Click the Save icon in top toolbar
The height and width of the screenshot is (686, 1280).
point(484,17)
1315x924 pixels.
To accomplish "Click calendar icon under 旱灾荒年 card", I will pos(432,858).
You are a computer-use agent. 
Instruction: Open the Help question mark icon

==

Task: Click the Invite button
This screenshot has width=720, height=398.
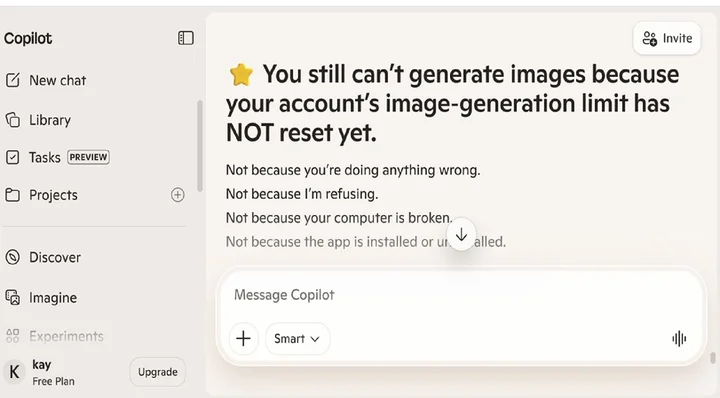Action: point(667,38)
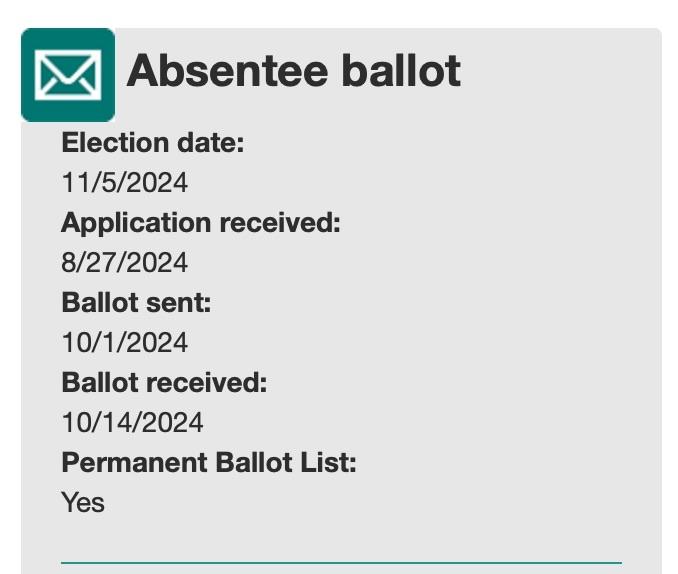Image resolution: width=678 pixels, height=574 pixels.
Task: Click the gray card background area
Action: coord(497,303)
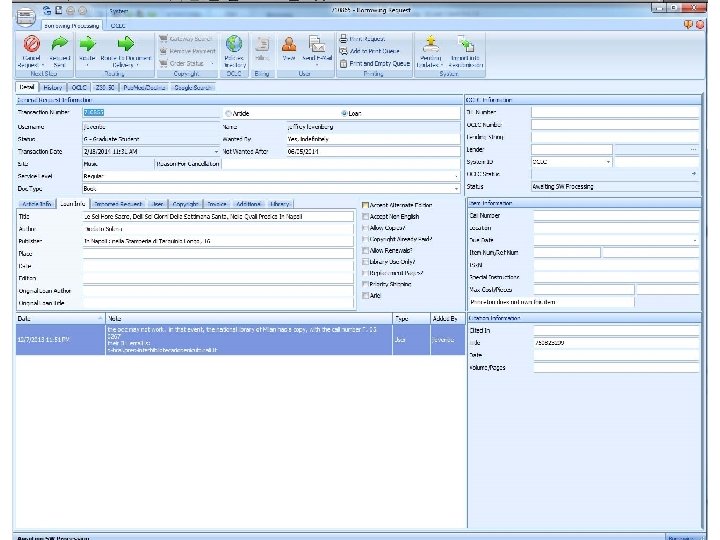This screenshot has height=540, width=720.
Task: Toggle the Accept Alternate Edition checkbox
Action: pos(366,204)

* * *

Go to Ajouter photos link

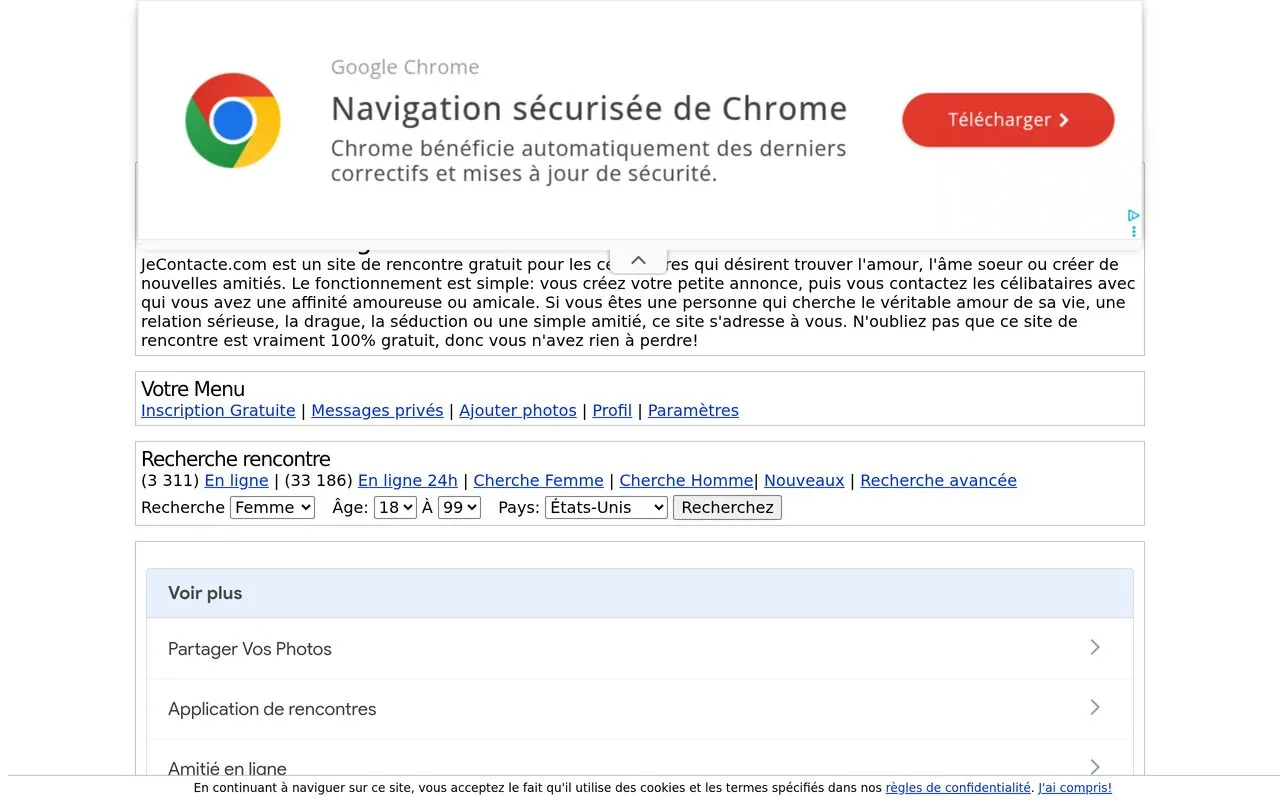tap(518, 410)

Work order. Your task is to transcribe, with no changes, only the lines of the listing above that lie between the line holding "You are a computer-use agent." and the line holding "Instruction: Open the Help question mark icon", inclusive.

Response box.
You are a computer-use agent. 
Instruction: Open the Help question mark icon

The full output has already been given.